[Work to complete] Whenever a line in the material below includes "menu", copy that line.

▬▬▬

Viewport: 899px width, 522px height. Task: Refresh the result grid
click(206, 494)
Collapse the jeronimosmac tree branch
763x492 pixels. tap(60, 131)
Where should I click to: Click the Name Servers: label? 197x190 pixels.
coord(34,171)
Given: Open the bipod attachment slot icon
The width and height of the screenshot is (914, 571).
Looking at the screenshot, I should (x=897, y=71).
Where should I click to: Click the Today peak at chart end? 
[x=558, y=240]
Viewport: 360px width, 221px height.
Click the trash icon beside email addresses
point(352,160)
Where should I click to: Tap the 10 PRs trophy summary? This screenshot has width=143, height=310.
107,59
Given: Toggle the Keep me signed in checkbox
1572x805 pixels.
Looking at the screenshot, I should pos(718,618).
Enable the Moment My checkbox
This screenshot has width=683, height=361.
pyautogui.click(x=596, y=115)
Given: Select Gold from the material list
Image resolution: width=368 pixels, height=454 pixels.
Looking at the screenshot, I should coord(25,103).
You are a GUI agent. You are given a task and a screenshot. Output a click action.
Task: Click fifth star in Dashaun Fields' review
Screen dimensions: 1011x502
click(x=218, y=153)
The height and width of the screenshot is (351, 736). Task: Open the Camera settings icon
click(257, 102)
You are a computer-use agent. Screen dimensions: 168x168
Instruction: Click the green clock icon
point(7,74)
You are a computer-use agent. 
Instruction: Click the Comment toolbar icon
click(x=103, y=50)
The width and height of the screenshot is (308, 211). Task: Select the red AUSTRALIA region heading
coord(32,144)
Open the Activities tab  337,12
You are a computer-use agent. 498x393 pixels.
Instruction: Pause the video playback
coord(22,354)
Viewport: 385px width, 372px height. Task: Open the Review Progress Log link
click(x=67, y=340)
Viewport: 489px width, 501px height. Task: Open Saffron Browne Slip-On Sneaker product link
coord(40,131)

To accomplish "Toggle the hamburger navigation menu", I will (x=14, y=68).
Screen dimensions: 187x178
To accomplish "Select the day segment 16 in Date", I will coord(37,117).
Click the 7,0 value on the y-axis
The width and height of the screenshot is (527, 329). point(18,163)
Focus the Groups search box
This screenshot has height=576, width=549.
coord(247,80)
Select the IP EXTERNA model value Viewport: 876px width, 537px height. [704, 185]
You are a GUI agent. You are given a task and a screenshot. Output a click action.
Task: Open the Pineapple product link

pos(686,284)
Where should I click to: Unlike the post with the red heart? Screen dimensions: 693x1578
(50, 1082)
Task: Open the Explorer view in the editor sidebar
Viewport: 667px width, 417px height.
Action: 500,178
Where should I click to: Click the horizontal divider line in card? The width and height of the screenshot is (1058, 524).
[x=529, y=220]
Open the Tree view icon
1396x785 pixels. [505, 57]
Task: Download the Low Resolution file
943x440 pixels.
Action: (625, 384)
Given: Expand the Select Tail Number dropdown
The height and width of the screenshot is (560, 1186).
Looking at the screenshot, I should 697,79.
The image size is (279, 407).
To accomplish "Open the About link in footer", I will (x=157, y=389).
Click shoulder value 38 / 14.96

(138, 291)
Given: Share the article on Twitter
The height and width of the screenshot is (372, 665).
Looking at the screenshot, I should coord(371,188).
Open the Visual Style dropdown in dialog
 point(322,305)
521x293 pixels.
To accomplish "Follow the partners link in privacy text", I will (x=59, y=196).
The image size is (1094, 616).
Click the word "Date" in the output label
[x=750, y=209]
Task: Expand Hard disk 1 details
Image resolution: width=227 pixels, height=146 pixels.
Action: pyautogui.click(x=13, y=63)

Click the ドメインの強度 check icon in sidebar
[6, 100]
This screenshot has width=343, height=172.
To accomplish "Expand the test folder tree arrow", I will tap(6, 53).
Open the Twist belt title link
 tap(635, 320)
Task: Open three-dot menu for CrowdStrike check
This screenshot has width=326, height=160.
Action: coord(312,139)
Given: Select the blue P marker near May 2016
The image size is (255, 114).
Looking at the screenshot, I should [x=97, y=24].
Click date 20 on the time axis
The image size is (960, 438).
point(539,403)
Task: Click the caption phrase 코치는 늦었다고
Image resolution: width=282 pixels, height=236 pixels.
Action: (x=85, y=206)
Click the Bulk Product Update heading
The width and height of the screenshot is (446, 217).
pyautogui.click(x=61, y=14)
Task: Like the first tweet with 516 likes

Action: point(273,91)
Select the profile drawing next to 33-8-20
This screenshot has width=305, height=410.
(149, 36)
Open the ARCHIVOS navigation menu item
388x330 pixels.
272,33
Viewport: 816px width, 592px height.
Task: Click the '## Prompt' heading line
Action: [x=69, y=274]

▬▬▬

[Written solution]
To accomplish "Toggle the hamburger navigation menu", I will (x=14, y=68).
Task: Open three-dot menu for CrowdStrike check
Open the ARCHIVOS navigation menu item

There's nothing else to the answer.